Derived from the anaerobic pyrolysis of biomass feedstocks, biochar is a solid carbonaceous material characterized by superior adsorption performance^[7]. Its high porosity, ample specific surface area (SSA), good modifiability, as well as chemical attributes like oxygenated functional groups and unsaturated bonds, render it a widely used candidate for environmental pollutant abatement^[8]. In biochar modification research, numerous scholars have employed diverse feedstocks and modification techniques to enhance its adsorption capacity for NH₄⁺ and PO₄³⁻. For example, Wang et al. prepared magnesium-loaded modified synthetic sludge-based biochar from anaerobic digestion sludge to remove PO₄³⁻ from aqueous solutions. Results demonstrated effective PO₄³⁻ removal under acidic conditions^[9]. Jiang et al. prepared Mg-modified biochar from six different feedstocks for removing NH₄⁺ and PO₄³⁻ from water. According to kinetics and thermodynamics research, cassava straw and banana straw biochar both exhibited high adsorption potential^[10]. Li et al. prepared Fe-modified biochar using FeCl₃ as a modifier and applied it to adsorb NH₄⁺ and PO₄³⁻. This study involved multiple adsorption mechanisms^[11]. In summary, existing studies indicate that through modification and composite techniques, the adsorption performance of biochar toward NH₄⁺ and PO₄³⁻ has been effectively enhanced, with adsorption mechanisms gradually becoming clearer. However, biochar prepared from different raw materials and modification methods exhibits varying adsorption capacities for NH₄⁺ and PO₄³⁻. Compared to elements like Fe, Al, and Mg, calcium-based modified biochar, represented by calcium hydroxide, exhibits a strong affinity for NH₄⁺ and PO₄³⁻, significantly enhancing adsorption efficiency for these species^[5,12−15]. Moreover, calcium is inexpensive, non-hazardous to ecosystems, and widely distributed in nature. Thus, calcium-modified biochar exhibits excellent environmental adaptability and safety, facilitating its long-term functionality in aquatic environments and making it an ideal metal element for biochar modification^[16,17]. Moreover, biochar adsorbing PO₄³⁻ (primarily composed of Ca₅(PO₄)₃(OH)) is widely applied as a phosphorus fertilizer in soil^[17,18]. Therefore, in this study, Ca(OH)₂ was selected as the modifier.

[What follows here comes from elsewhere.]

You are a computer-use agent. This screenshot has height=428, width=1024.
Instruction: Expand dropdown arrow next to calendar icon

Camellia oleifera is a plant species belonging to the genus Camellia within the family Theaceae. The area used for Camellia oleifera production in China reached approximately 4.67 million hectares in 2023, projected to exceed 6 million hectares by 2025^[19]. The processing of Camellia oleifera generates substantial shell waste that is difficult to manage, leading to resource wastage and environmental hazards. The rational utilization of discarded Camellia oleifera shells has become a critical issue for advancing the sustainable development of the Camellia oleifera sector^[20]. However, Camellia oleifera shells possess high lignin and carbon content, making them an excellent raw material for producing carbon-based functional materials^[21]. Therefore, this study utilizes Camellia oleifera shells as biomass feedstock to produce biochar, thereby unlocking new value for agricultural and forestry waste through circular utilization and writing a green chapter of 'turning waste into treasure'.

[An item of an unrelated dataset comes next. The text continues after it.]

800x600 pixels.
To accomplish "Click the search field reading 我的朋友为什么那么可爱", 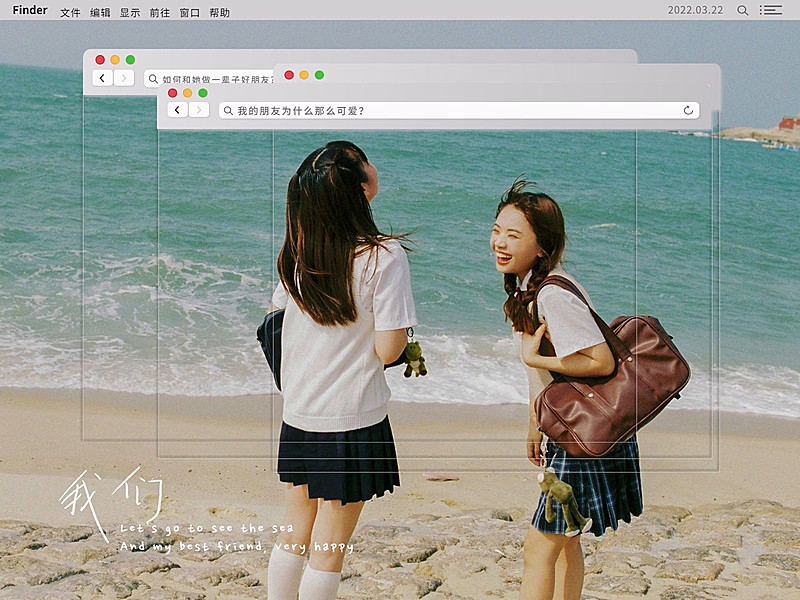I will [300, 109].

This study modified Camellia oleifera shell biochar using Ca(OH)₂ as a biochar modifier. It then adsorbed NH₄⁺ and PO₄³⁻ in aqueous solutions, investigating the effects of time, initial concentration, solution pH, and reaction temperature on the adsorption of NH₄⁺ and PO₄³⁻ by the modified biochar. Adsorption experiments were also conducted on NH₄⁺ and PO₄³⁻ from actual swine wastewater. Finally, XPS and FT-IR characterizations were employed to elucidate the adsorption mechanisms of NH₄⁺ and PO₄³⁻ by the modified biochar. This research elucidates the adsorption patterns, mechanisms, and environmental influences on NH₄⁺ and PO₄³⁻ by biochar, aiming to offer experimental proof of the adsorption mechanisms of natural compounds comprising phosphorus and nitrogen. It also offers insights for managing organic pollutants in the environment, protecting resources, and promoting resource utilization.

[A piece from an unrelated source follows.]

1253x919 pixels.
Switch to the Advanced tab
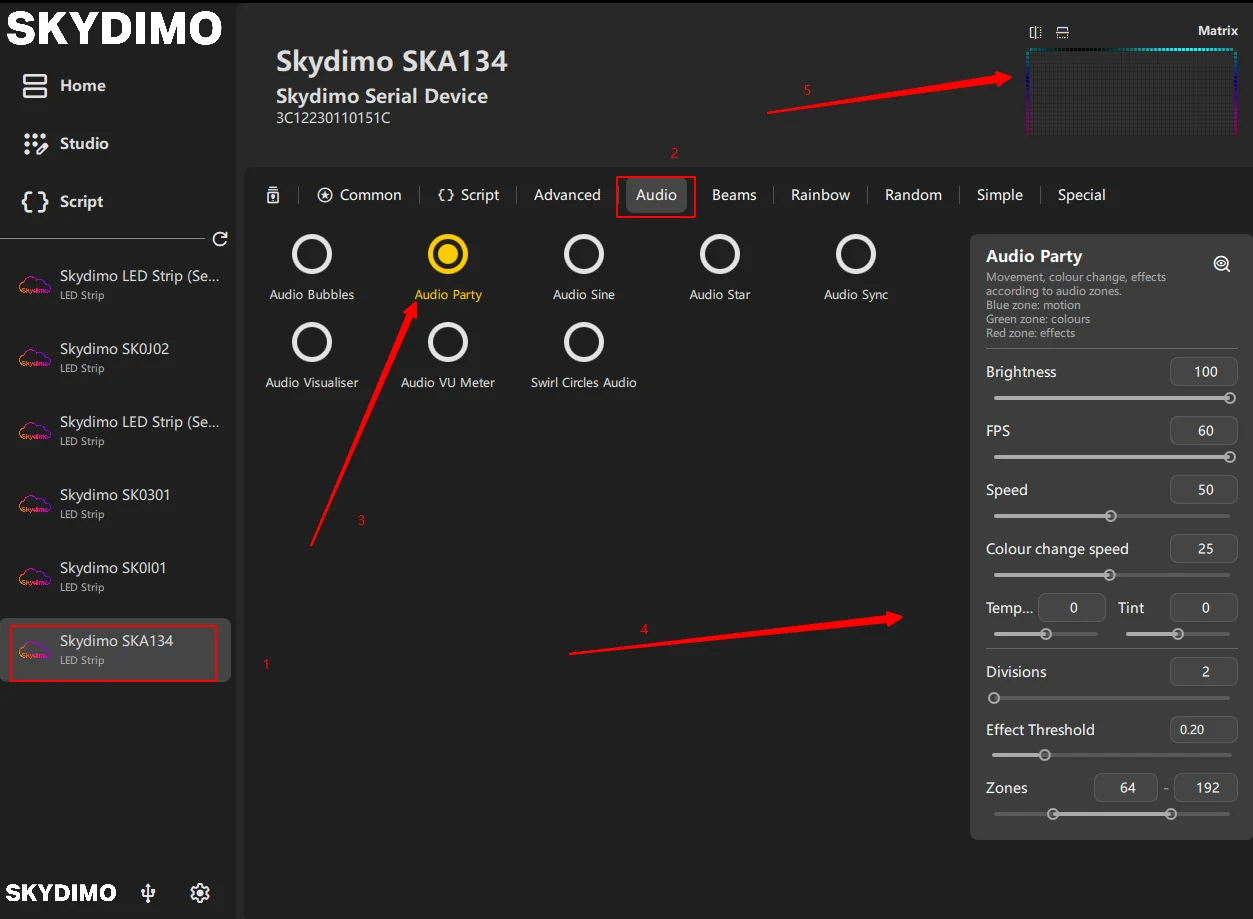567,195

Potassium antimony tartrate (98%), ascorbic acid (99.99%), and calcium hydroxide (≥ 95%) were purchased from Shanghai Aladdin Biochemical Technology Co., Ltd. Potassium dihydrogen phosphate (99.5%), Ammonium molybdate (99.0%), Ammonium chloride (99.5%), and Dicyandiamide (AR) were purchased from Shanghai McLean Biochemical Technology Co., Ltd. Camellia oleifera shells were obtained from Tianzhu County, Guizhou Province, China.

Biochar and modified biochar preparation

The collected Camellia oleifera shells were repeatedly washed with deionized water to eliminate surface dust and soluble impurities. The cleaned material was then dried in an oven at 105 °C for 24 h to produce a constant weight. The dried shells were ground and sieved through a 40-mesh (aperture of approximately 0.45 mm) screen for further use.

A 10 g portion of the sieved Camellia oleifera shell powder was placed in a tube furnace. The sample was heated to 500 °C at a rate of 5 °C·min⁻¹ under a nitrogen atmosphere and then pyrolyzed at that temperature for 2 h. The solid product was sieved through a 100-mesh screen (aperture of approximately 0.15 mm). The resulting material was labeled as BC-500 and collected for subsequent use.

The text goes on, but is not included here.